In our interconnected world conflicts cannot be resolved by any one country alone. It is just as true that hardly any country can fully protect itself against cross-border threats. That is why we need partners and alliances that provide mutual support and solidarity. The North Atlantic Alliance (NATO) remains a central pillar of German security and defence policy. With its current 29 members, NATO is an important guarantor of security and stability in the Euro-Atlantic area.
Collective defence, crisis management and cooperative security
Collective defence, crisis management and cooperative security are the three core tasks that NATO member countries have jointly agreed to perform. At the 2010 Lisbon Summit, Allies laid down these tasks in NATO’s Strategic Concept, which remains valid to this day.

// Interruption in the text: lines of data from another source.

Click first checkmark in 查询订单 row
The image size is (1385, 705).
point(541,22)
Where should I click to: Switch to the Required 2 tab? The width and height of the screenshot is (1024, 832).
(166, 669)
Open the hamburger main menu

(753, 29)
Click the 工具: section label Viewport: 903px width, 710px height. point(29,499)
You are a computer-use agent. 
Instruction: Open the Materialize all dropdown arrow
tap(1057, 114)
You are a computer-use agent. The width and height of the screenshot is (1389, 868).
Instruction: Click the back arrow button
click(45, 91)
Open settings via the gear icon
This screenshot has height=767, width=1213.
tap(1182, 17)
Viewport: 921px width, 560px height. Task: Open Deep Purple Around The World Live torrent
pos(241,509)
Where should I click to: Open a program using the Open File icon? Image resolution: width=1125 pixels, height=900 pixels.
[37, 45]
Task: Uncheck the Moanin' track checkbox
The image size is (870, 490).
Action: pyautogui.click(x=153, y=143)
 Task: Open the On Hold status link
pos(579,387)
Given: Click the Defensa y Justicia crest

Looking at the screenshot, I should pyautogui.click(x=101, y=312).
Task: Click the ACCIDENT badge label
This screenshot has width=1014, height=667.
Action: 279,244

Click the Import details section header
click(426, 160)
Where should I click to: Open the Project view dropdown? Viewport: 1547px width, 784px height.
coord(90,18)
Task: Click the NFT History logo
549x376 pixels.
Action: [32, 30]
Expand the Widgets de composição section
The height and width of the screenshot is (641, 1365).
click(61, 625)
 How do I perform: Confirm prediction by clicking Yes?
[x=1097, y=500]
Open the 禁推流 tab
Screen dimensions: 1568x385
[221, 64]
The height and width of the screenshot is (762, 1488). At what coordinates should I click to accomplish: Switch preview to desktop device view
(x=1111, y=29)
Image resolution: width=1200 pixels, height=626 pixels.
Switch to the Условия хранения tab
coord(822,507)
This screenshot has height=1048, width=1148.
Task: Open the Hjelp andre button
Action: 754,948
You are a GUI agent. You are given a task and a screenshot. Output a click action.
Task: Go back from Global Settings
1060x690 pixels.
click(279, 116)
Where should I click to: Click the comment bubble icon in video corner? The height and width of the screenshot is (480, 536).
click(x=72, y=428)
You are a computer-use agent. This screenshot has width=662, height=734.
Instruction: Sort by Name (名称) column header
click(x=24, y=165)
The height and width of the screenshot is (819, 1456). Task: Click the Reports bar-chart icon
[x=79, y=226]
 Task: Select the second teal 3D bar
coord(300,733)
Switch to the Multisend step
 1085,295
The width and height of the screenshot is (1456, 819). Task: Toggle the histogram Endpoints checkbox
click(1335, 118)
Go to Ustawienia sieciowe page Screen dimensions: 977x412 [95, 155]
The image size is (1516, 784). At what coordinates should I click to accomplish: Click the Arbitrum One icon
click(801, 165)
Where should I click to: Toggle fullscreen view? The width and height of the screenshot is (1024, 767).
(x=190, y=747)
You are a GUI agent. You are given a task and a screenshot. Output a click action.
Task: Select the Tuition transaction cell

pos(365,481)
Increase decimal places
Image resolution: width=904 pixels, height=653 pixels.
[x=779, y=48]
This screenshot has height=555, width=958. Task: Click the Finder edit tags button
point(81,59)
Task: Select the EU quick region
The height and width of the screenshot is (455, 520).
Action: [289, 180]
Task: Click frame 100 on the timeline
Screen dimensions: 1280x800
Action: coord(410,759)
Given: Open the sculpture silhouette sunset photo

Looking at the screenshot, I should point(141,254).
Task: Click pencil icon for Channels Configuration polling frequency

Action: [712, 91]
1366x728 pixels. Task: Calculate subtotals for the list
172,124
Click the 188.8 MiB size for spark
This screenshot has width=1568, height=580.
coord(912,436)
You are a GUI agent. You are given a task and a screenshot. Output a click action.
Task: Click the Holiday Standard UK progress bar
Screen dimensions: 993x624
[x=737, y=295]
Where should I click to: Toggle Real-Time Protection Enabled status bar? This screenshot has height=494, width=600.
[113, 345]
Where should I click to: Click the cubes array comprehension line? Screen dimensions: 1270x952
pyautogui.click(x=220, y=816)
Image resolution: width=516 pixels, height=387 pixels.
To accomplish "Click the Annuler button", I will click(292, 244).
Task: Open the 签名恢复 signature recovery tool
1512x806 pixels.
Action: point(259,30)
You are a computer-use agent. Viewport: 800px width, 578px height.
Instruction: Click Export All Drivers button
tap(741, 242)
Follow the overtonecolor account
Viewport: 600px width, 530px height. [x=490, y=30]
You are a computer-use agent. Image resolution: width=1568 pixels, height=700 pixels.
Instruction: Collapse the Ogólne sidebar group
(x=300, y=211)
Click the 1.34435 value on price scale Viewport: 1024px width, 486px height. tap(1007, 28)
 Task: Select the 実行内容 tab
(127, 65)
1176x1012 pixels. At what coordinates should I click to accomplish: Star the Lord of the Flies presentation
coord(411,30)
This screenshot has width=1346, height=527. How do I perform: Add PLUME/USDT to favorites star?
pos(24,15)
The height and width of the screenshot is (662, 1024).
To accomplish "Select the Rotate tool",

Collective defence lies at the heart of the Alliance, whereby NATO member countries are committed to protecting each other if one or more of them comes under armed attack. However, to prevent a situation in which Article 5 would need to be invoked, preventive and credible deterrence of potential attackers must be ensured.
The crisis management efforts of the Alliance focus on creating security and stability where the security of NATO member countries may be affected. This includes crisis prevention, that is, activities to prevent crises and escalation, as well as post-crisis stabilisation efforts, such as in Afghanistan or in Kosovo.
The third task, cooperative security, describes NATO’s desire to cooperate with non-NATO countries with a view to maintaining international security and stability. This cooperation may take different forms, for example promoting dialogue with a view to creating transparency and building confidence.